▶ _Texte de la page_
###
Alors que l’Union européenne peine à se mettre d’accord sur une réponse cohérente à la guerre d’Israël contre Gaza, les ministres des affaires étrangères d’Estonie et de Lettonie ont récemment réservé un accueil chaleureux à leur homologue israélien, Gideon Sa’ar. Cette accolade diplomatique, intervenant alors qu’Israël fait l’objet d’accusations devant la CIJ et la CPI pour crimes contre l’humanité et soupçons de génocide, révèle une hypocrisie lourde de conséquences. Elle constitue également un pari stratégique hasardeux.

 

Au début du mois de novembre, le ministre estonien des affaires étrangères, Margus Tsahkna, a accueilli M. Sa’ar pour l’ouverture de l’ambassade d’Israël à Tallinn. Au cours de la cérémonie, Tsahkna et son homologue letton Baiba Braze ont réaffirmé le « droit à la légitime défense » d’Israël et condamné « le rôle déstabilisateur de l’Iran ». C’est la deuxième visite en quelques mois du ministre israélien des Affaires étrangères dans la région. Après la « guerre des 12 jours » contre l’Iran, Sa’ar avait choisi pour première étape le trio balte (Estonie, Lettonie et Lituanie) où son récit du conflit avait trouvé un accueil bienveillant.

 

Cependant, cette contradiction dans la posture des États baltes est stupéfiante. La Lettonie, la Lituanie et l’Estonie ont construit toute leur politique étrangère et leur identité post-soviétique sur une position intransigeante à l’égard de la Russie. Le traumatisme historique causé par l’occupation soviétique n’a été que renforcé par l’invasion russe et la guerre en cours en Ukraine.

 

Les États baltes ont logiquement pris la tête d’une riposte vigoureuse à l’invasion russe de 2022, en poussant pour des sanctions internationales, en refusant toute diplomatie avec Moscou et en allant jusqu’à prôner une responsabilité collective des citoyens russes face aux crimes de leurs dirigeants. Ainsi, la Haute représentante de l’Union européenne pour les affaires étrangères, Kaja Kallas, ancienne première ministre d’Estonie, a fait pression pour que tous les Russes soient soumis à des restrictions générales en matière de visas. Alors que les responsables des États baltes invoquent des raisons de sécurité pour justifier leur démarche, les dissidents russes ont critiqué cette mesure qu’ils jugent contre-productive et qui fait le jeu du Kremlin.
###
▶ _Données sources_
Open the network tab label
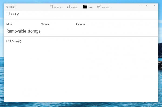 coord(106,7)
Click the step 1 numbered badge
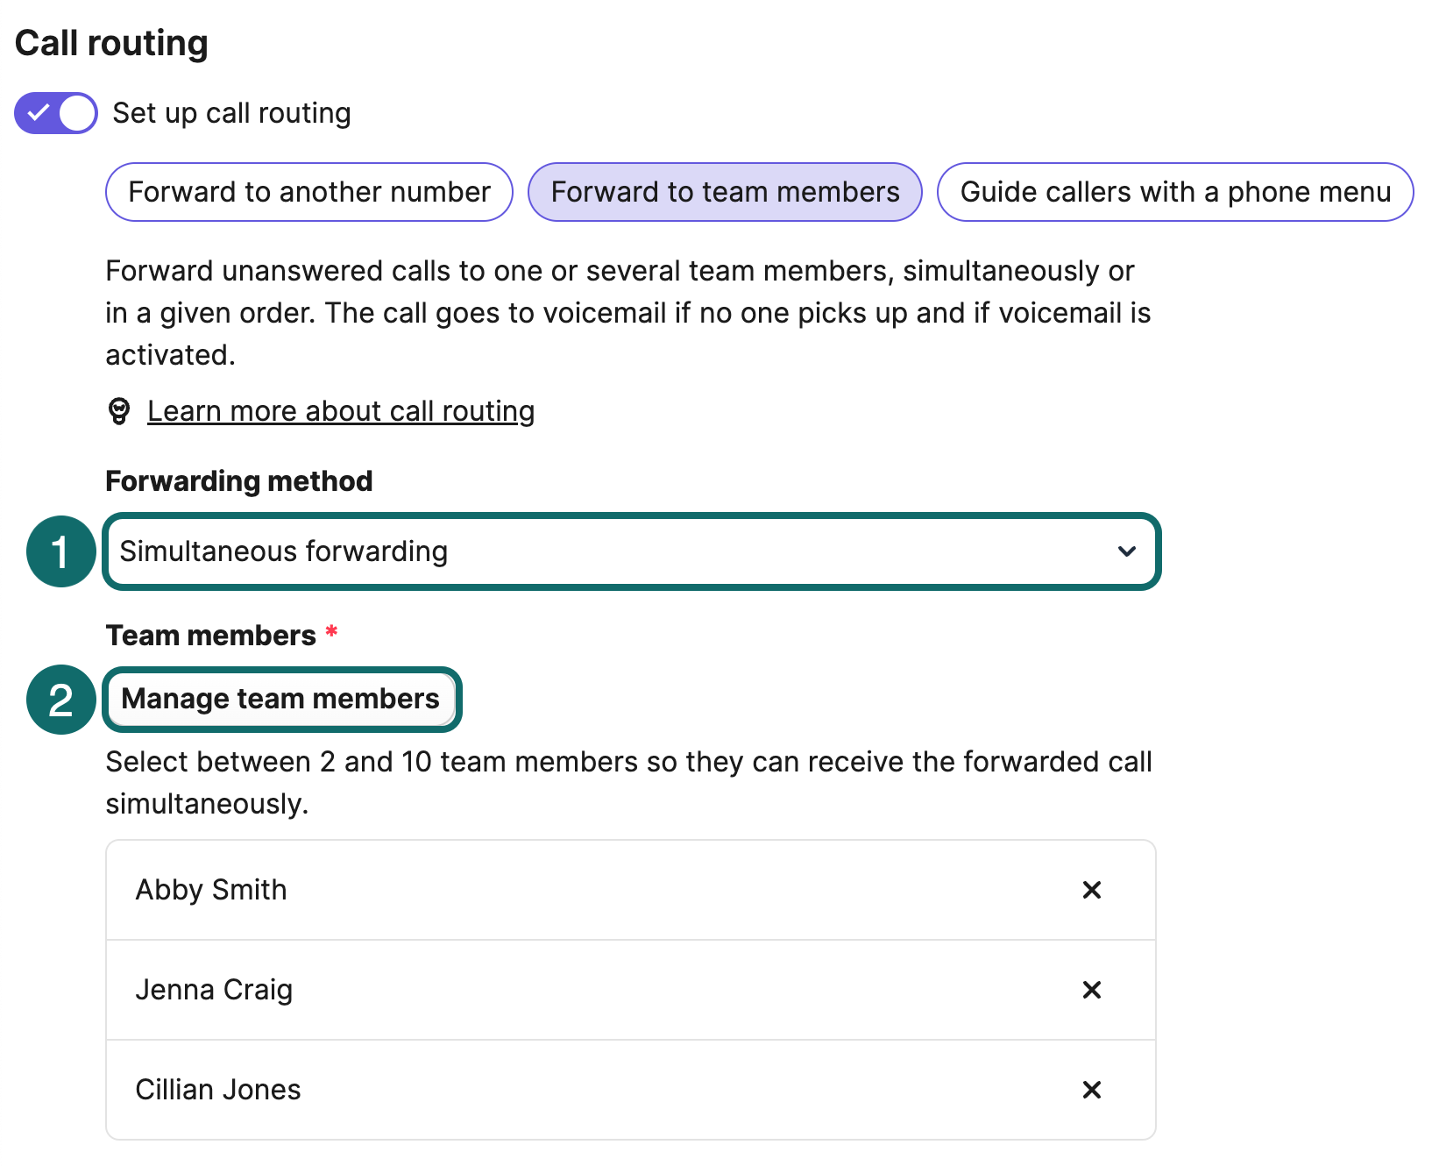 point(60,551)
###
▶ _Consigne_
Relevez toutes les personnes nommées dans le texte sur les États baltes et Israël, avec la fonction que le texte attribue à chacune.

▶ _Réponse_
- Gideon Sa'ar : ministre des affaires étrangères d'Israël
- Margus Tsahkna : ministre des affaires étrangères d'Estonie
- Baiba Braze : ministre des affaires étrangères de Lettonie
- Kaja Kallas : Haute représentante de l'Union européenne pour les affaires étrangères, ancienne première ministre d'Estonie